No images in the demo: The Article Snapshot shows “Images: 0” for the Nigiri demo. A Wikipedia-style reader would benefit from at least one image to demonstrate that the image-rendering pipeline works. Without it, there’s no proof the app can handle images at all.
Error messages are generic: Both failure modes (“404” and “does not match expected structure”) give the same advice: replace “yourname.json.” The schema-mismatch error should instead show what fields the app expected versus what it received, so the user can understand and fix the issue.
Prompt to Improve the App
Below is a prompt to generate an improved version that addresses the issues above:
You are improving a single-file HTML app called "Remote JSON Wikipedia
Mock" that fetches a remote JSON file and renders it as a styled
Wikipedia-style article viewer.

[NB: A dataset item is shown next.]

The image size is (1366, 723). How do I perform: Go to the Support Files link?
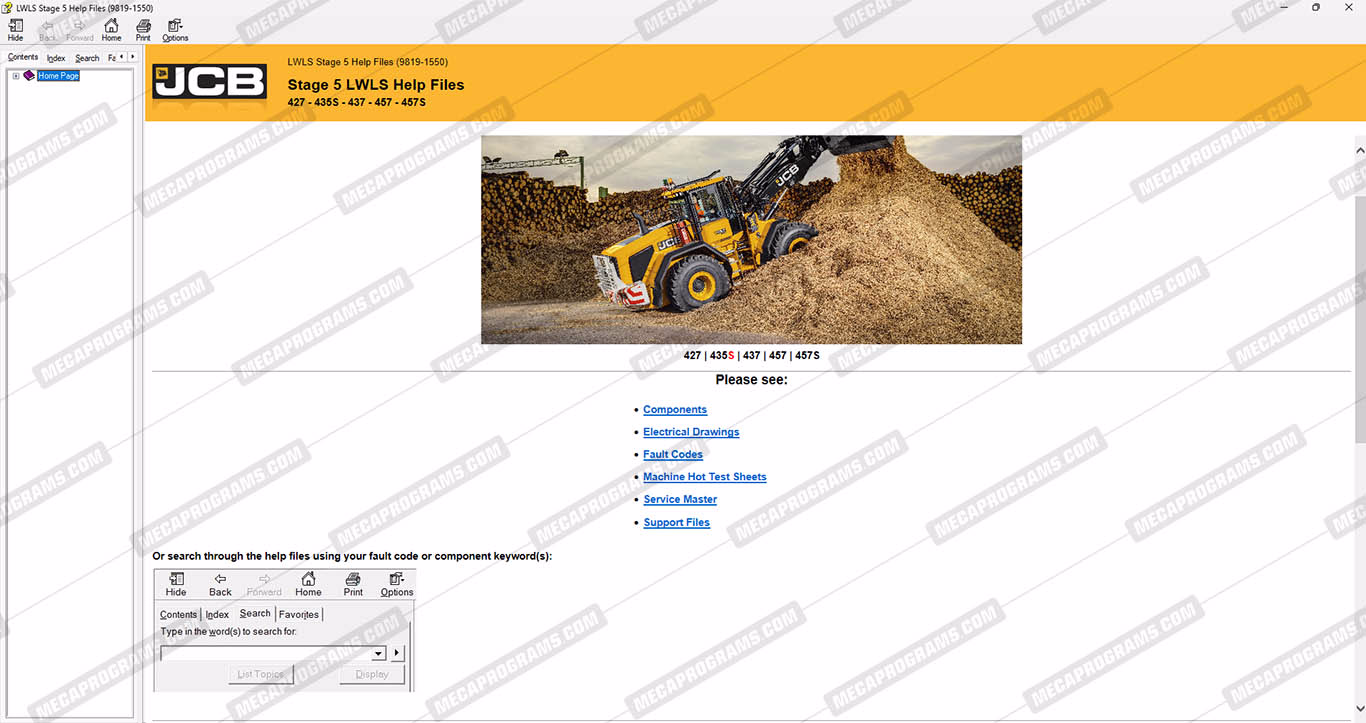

Keep the dark theme with blue accents.
The app already has a URL input, Load/Demo buttons, an article viewer,
and an Article Snapshot metadata sidebar. The demo JSON (a Nigiri
article) works well.
Fix and add the following:
1. DEFAULT TO DEMO: On page load, auto-load the built-in demo JSON so
users see a working article immediately. Do NOT auto-fetch the
placeholder URL. Show a subtle banner: "Viewing demo article. Paste
a URL above to load your own JSON." The URL input should start
empty with a placeholder hint, not a fake URL.
2. FLEXIBLE JSON PARSING: Instead of only accepting MediaWiki's
parse.title / parse.text["*"] schema, support multiple common
structures:
- MediaWiki: parse.title + parse.text["*"]

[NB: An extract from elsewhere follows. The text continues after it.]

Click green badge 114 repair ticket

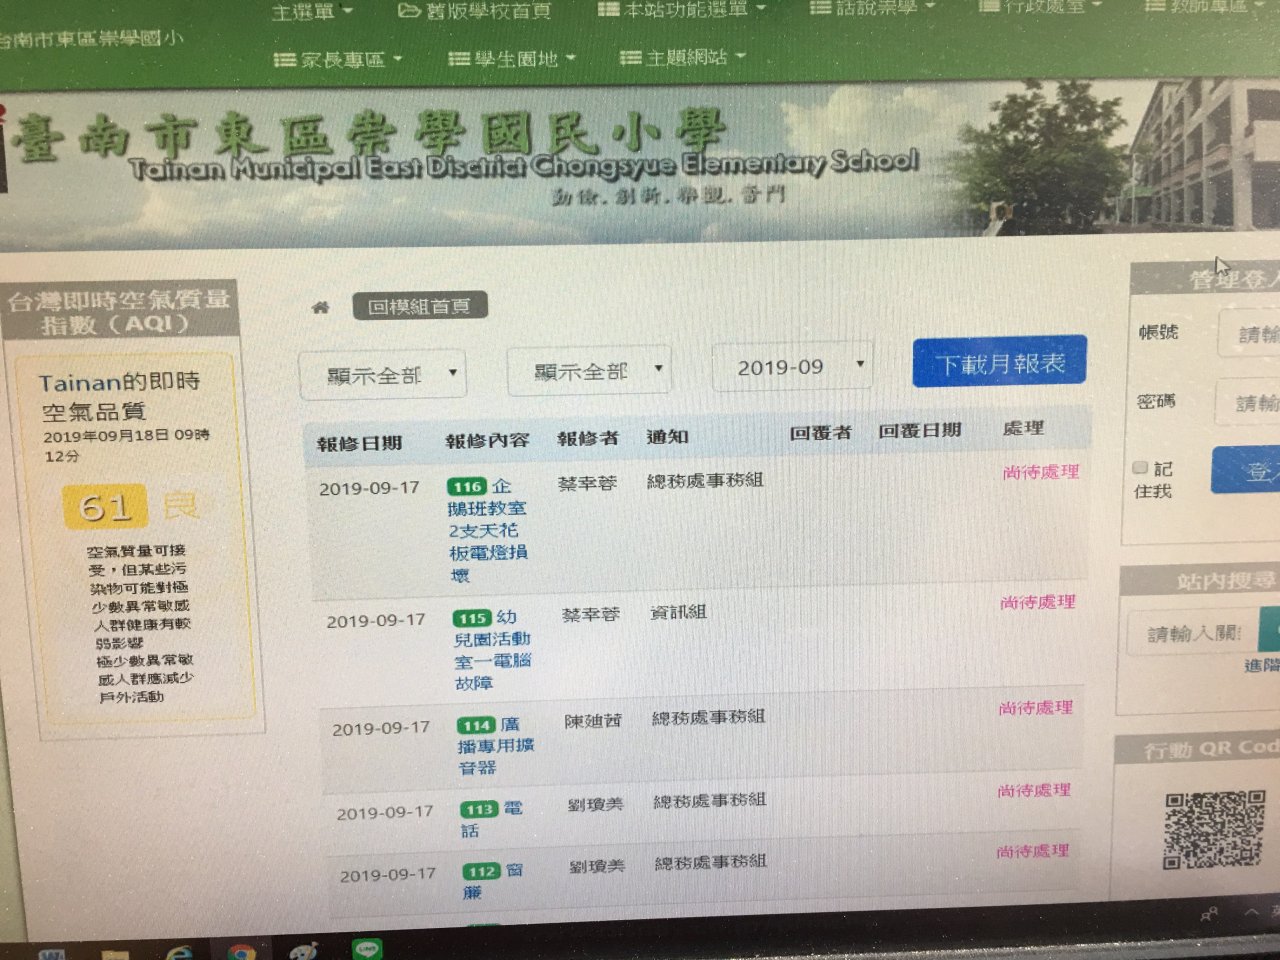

- Simple: { title, body } or { title, content }
- Sectioned: { title, sections: [{ heading, body }] }
- Array: [{ title, text }]
Try each schema in order and use the first that matches. If none
match, show a detailed error: "Expected one of these JSON formats:"
followed by a mini example of each schema, plus a raw JSON preview
of what was actually received (first 500 chars, syntax-highlighted).
3. FIELD MAPPER FALLBACK: If auto-detection fails, show a simple UI
where the user can manually map JSON keys to article fields:
"Which field is the title?" (dropdown of top-level keys), "Which
field contains the body/content?" This makes the app usable with
ANY JSON structure.
4. BETTER ERROR UX: Differentiate between network errors (404, CORS,
timeout) and schema errors (JSON loaded but wrong format). For
network errors, show the HTTP status and a retry button. For
schema errors, show the raw JSON preview and the field mapper.
5. DEMO WITH IMAGES: Update the built-in demo JSON to include at
least one image URL so the article viewer demonstrates its full
rendering capability, including image layout and the Images count
in the Article Snapshot sidebar.
6. ARTICLE SEARCH: Add a search input above the URL field where users
can type a Wikipedia article title (e.g., "Nigiri"). The app
constructs the MediaWiki API URL automatically and fetches it.
This makes the app useful as a standalone Wikipedia reader without
requiring users to construct API URLs manually.
Keep everything in a single HTML file.